→ Instructions for the task
For the data below, restate word for word only the lines from the line containing "Screen dimensions: 740x439" through the line containing "Viewport: 784px width, 1538px height.", both ends included.

[Stored data]
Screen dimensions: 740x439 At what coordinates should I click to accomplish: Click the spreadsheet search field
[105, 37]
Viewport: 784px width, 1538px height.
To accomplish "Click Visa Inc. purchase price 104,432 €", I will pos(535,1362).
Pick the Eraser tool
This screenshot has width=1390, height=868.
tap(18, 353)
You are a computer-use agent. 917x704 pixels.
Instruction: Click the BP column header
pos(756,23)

--

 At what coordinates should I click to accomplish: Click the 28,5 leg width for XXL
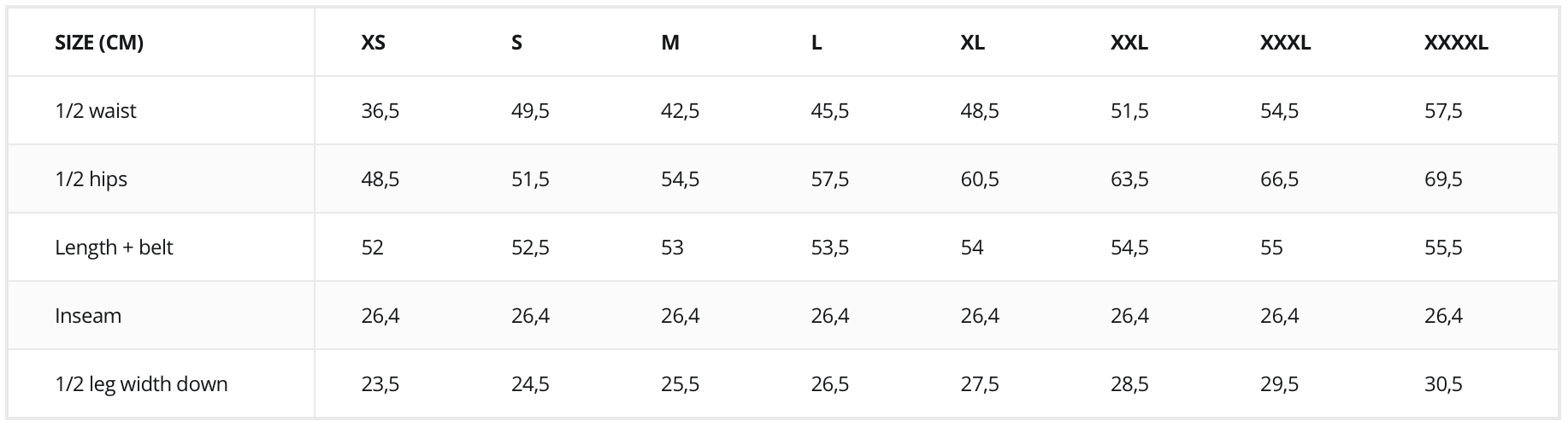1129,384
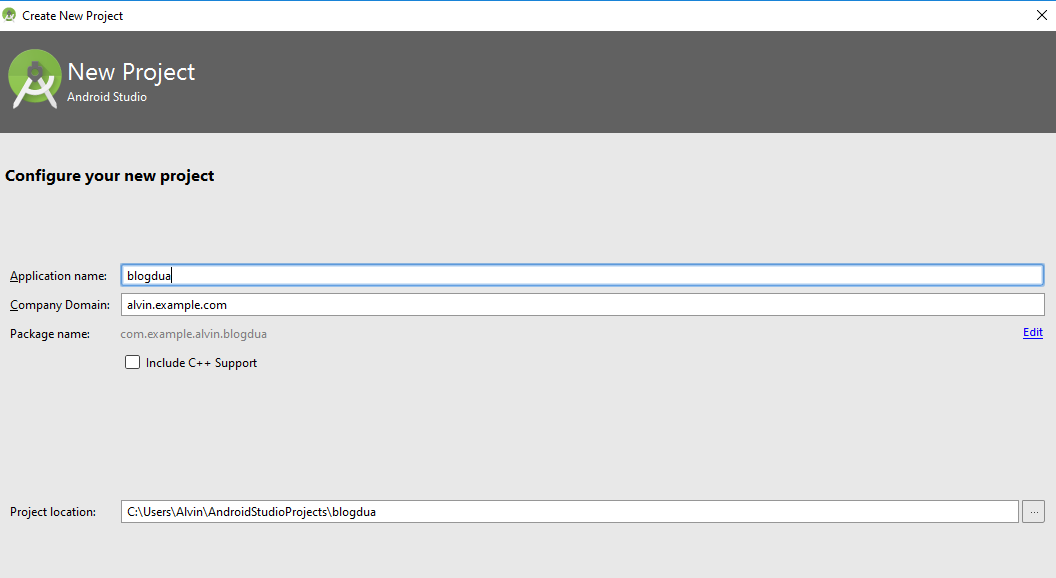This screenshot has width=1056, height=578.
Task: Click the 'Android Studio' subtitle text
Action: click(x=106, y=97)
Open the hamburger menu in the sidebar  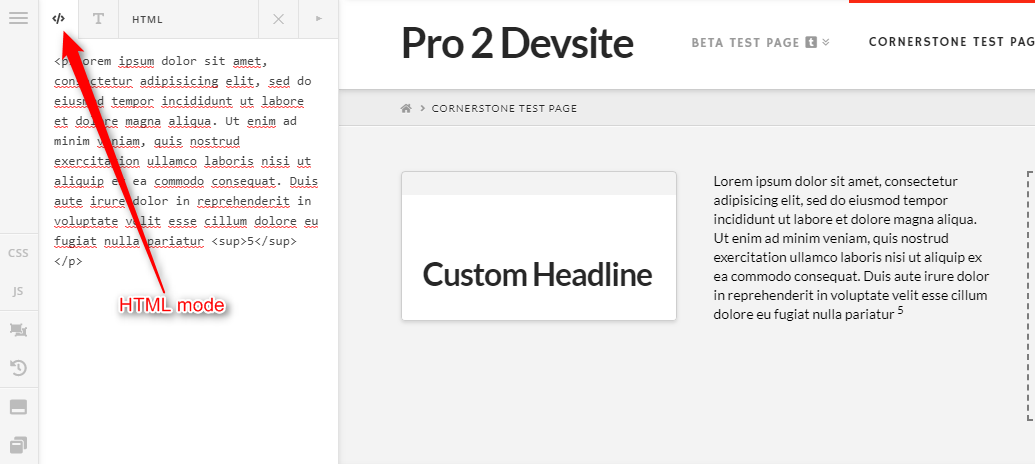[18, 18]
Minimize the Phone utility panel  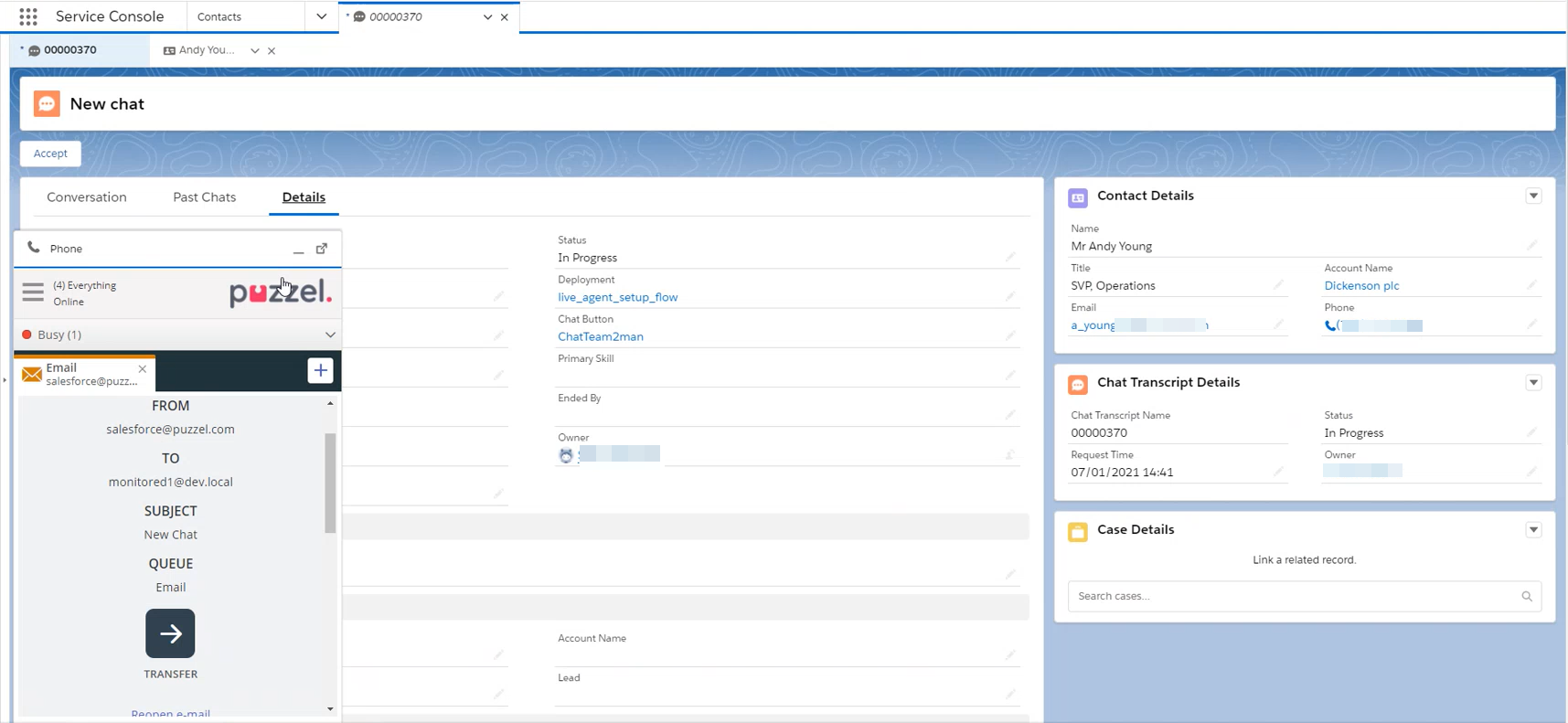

→ Answer area
Screen dimensions: 740x439 At what coordinates should I click to accomplish: Click the spreadsheet search field
[105, 37]
Viewport: 784px width, 1538px height.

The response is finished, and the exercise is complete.